I confess my predilection for the silent arts, for those mute things of which Poussin made profession, as he said. Words are indiscreet; they break in on your tranquillity, solicit your attention and arouse discussion. Painting and sculpture appear more serious: it is you who must seek them out. The book, on the contrary, is importunate; it follows you, you find it everywhere. You have to turn the pages, follow the reasoning of the author, and go to the end of the work in order to judge it. How often has one not regretted the attention one has had to give a mediocre book for the small number of ideas scattered here and there in its pages, ideas one extracted with difficulty! The reading of a book not wholly frivolous is work: it causes a certain fatigue at least; the man who writes seems to be trying his strength with the critic. He discusses and one can discuss with him.
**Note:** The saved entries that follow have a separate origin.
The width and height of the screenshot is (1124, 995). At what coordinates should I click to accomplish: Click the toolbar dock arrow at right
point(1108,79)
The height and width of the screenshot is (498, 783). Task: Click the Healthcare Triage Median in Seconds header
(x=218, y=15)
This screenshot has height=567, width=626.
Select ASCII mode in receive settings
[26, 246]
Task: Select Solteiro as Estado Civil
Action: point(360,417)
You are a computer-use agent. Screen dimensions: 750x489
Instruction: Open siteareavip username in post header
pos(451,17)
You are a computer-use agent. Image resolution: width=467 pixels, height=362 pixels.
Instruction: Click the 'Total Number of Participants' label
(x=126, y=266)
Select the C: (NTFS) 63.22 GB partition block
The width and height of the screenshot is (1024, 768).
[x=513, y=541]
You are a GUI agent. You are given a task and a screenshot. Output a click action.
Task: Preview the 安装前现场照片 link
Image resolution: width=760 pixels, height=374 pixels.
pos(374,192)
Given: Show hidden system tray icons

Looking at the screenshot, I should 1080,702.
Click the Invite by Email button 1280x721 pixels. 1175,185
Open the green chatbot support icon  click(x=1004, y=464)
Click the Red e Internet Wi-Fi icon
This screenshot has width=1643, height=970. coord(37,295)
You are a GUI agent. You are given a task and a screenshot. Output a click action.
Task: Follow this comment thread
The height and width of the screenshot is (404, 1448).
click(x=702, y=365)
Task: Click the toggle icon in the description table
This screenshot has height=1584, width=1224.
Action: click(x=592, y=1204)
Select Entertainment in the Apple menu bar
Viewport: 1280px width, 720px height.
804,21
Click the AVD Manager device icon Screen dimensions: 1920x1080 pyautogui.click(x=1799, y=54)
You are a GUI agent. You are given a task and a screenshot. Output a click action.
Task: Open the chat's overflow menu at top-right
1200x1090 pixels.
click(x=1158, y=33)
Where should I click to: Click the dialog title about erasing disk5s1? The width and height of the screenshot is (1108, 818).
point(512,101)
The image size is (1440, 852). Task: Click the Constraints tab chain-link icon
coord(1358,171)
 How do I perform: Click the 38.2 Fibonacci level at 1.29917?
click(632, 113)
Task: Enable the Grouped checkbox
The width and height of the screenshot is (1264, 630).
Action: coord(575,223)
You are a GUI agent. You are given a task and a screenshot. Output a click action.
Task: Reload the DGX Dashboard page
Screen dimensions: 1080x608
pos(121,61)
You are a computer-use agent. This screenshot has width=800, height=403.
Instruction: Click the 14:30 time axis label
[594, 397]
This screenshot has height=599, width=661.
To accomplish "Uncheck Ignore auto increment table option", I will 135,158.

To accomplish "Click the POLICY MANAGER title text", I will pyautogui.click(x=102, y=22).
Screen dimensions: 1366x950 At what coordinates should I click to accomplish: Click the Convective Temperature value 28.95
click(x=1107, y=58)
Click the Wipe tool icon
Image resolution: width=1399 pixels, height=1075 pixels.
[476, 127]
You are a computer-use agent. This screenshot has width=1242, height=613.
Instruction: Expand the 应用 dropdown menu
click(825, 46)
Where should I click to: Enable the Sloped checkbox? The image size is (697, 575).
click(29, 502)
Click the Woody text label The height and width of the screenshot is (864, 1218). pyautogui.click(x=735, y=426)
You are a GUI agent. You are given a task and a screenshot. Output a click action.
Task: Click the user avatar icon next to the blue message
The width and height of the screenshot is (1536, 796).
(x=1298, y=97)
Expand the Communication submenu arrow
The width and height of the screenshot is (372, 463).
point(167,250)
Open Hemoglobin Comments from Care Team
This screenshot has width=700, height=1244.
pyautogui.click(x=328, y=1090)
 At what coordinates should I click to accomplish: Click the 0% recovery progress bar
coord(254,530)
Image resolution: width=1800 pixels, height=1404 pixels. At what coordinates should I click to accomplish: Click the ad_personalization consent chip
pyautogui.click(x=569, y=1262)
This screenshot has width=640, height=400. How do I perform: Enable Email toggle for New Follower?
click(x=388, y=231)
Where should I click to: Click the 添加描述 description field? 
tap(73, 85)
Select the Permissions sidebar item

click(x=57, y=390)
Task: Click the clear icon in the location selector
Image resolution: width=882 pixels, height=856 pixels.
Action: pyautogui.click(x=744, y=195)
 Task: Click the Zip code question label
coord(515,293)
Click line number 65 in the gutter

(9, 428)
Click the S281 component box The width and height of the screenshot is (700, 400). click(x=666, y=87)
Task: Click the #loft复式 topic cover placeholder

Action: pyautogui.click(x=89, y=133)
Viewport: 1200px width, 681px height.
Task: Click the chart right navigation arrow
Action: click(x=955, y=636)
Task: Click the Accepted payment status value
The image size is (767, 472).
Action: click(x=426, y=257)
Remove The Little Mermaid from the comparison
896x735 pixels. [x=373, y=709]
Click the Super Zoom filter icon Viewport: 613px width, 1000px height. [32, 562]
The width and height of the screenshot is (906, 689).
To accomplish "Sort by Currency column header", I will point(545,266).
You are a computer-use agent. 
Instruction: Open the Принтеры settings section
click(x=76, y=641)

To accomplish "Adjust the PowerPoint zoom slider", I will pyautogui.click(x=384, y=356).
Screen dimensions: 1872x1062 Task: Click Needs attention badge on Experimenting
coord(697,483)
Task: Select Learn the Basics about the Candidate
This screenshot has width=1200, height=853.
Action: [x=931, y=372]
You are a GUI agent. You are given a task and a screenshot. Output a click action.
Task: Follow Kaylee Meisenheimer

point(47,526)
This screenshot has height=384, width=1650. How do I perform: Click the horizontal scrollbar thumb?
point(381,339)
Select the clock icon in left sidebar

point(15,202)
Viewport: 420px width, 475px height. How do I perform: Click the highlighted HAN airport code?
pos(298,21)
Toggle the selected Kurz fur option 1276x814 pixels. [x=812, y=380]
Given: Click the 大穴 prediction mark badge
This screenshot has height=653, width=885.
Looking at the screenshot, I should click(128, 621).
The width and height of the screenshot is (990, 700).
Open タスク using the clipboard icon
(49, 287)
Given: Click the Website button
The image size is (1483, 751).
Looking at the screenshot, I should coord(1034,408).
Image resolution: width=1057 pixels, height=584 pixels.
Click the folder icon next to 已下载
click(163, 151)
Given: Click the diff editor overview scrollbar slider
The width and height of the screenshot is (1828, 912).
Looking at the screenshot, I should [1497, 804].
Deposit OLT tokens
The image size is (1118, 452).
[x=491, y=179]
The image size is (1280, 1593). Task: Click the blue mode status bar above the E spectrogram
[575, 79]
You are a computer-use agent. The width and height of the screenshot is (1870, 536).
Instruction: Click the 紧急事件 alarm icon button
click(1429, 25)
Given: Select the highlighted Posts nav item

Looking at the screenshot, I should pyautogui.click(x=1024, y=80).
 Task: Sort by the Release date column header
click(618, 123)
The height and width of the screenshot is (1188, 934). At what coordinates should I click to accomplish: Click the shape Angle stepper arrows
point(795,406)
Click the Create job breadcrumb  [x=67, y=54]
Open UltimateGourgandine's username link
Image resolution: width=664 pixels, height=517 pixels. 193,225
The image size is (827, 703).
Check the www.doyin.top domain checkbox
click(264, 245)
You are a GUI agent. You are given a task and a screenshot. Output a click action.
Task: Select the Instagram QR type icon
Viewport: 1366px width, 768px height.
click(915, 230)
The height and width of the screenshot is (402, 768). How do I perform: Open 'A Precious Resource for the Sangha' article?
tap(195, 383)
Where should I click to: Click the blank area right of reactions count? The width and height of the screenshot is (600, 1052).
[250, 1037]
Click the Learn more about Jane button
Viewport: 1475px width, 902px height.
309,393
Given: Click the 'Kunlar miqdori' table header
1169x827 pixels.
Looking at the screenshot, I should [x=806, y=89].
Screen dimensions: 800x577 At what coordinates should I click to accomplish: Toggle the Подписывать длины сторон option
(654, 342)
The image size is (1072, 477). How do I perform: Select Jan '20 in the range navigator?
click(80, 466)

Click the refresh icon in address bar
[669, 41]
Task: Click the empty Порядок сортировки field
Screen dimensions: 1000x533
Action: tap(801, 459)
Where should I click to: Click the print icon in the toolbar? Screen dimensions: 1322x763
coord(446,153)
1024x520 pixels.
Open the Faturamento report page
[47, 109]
We talked about the rules of composition. I told him that an absolute truth can give an impression contrary to the truth, at least contrary to that relative truth with which art deals; and when you stop to consider this thoroughly, there is logic in the exaggeration which causes the important parts, the ones which must create the impression, to project at the right moment; the question is one of guiding the mind in the right direction.

Dust. The tone of dust is the most universal half-tint. As a matter of fact it is a composite of all the tones. The tones of the palette mixed together always give a dust-tone of a greater or less intensity.